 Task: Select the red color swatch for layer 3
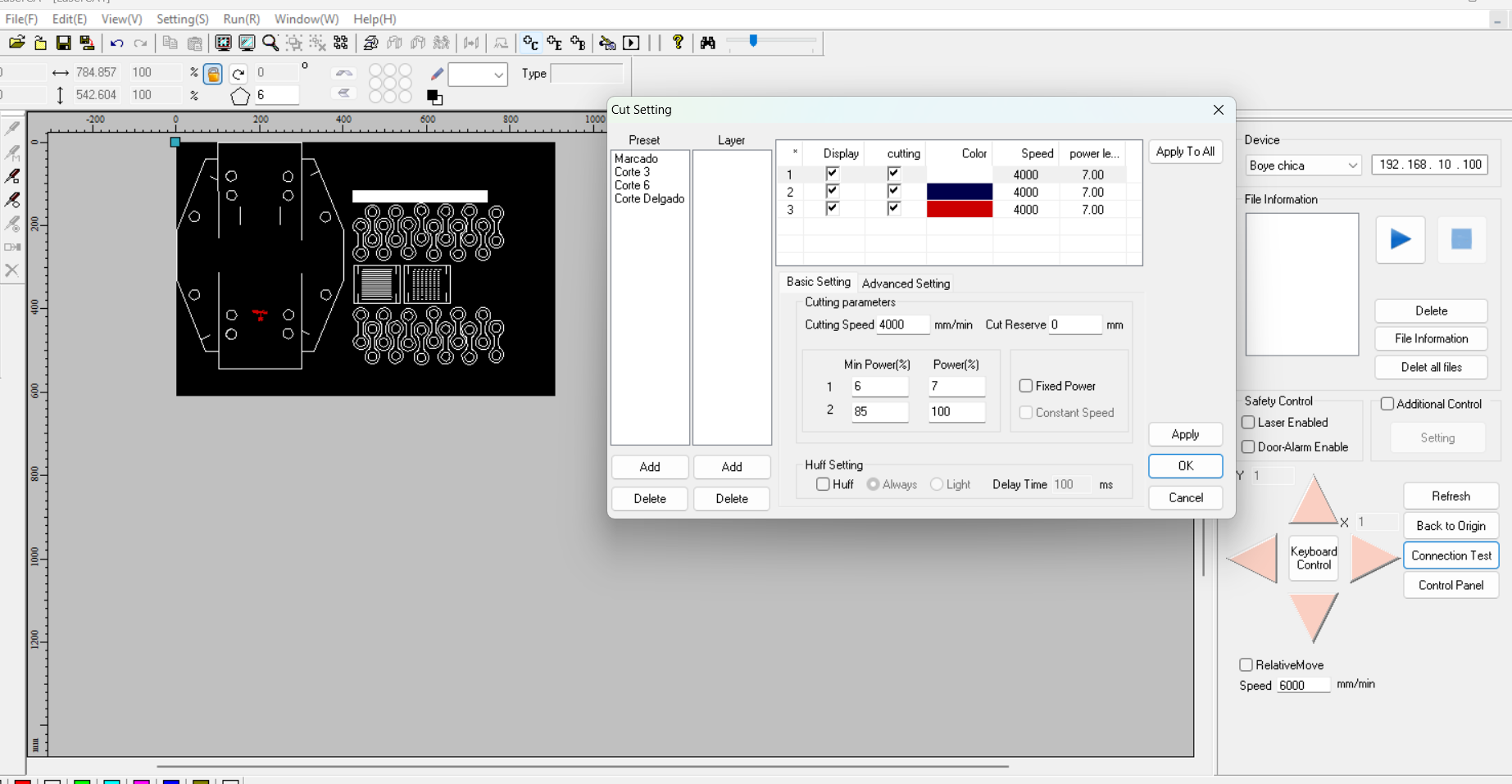click(x=959, y=210)
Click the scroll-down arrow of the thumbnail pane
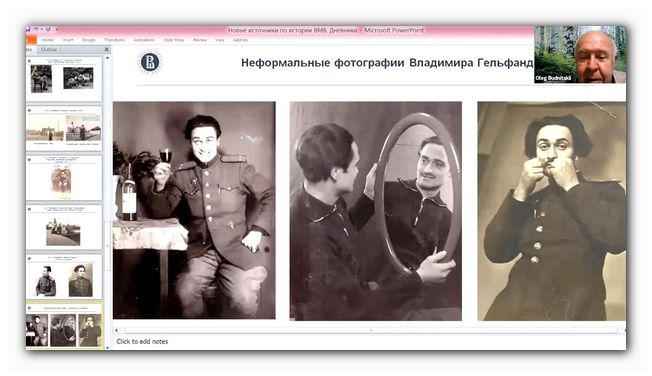This screenshot has width=652, height=376. point(107,347)
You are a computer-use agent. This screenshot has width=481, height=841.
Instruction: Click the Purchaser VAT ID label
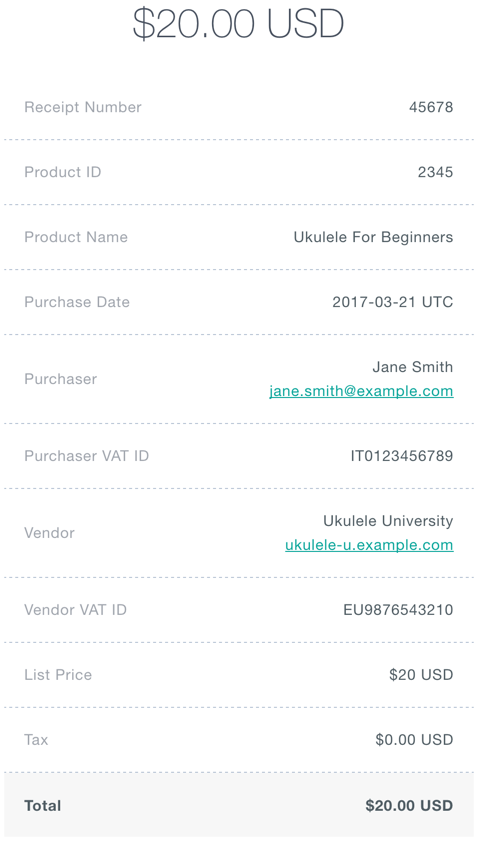pyautogui.click(x=86, y=456)

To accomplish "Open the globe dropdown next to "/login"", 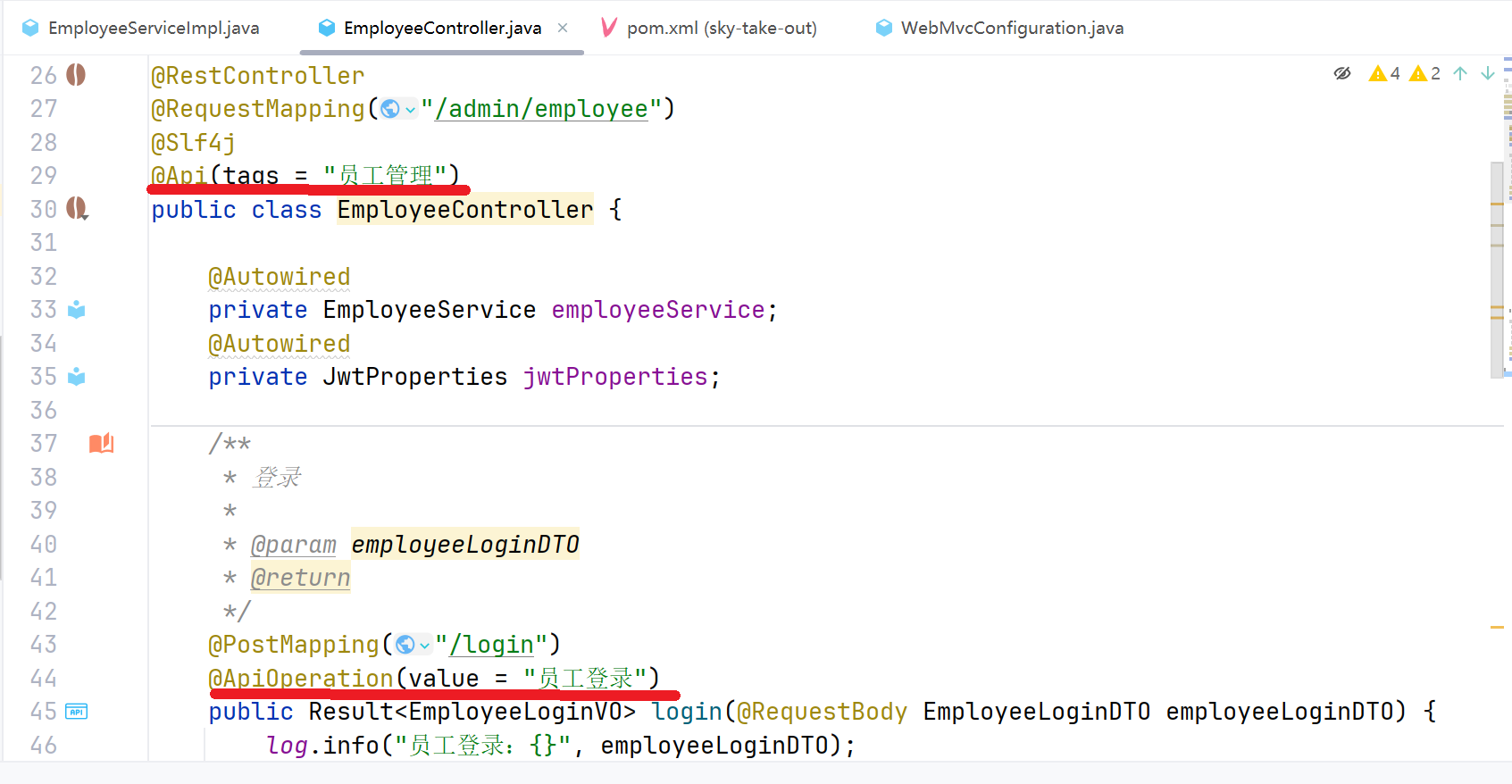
━━━━━━━━
* **Task details**
Please write out every entry exactly, but skip the pictures.

* **Solution to the problem**
 Task: Select the red color swatch for layer 3
click(x=959, y=210)
Click the scroll-down arrow of the thumbnail pane
This screenshot has width=652, height=376. point(107,347)
You are a computer-use agent. This screenshot has width=481, height=841.
Instruction: Click the Purchaser VAT ID label
pyautogui.click(x=86, y=456)

To accomplish "Open the globe dropdown next to "/login"", 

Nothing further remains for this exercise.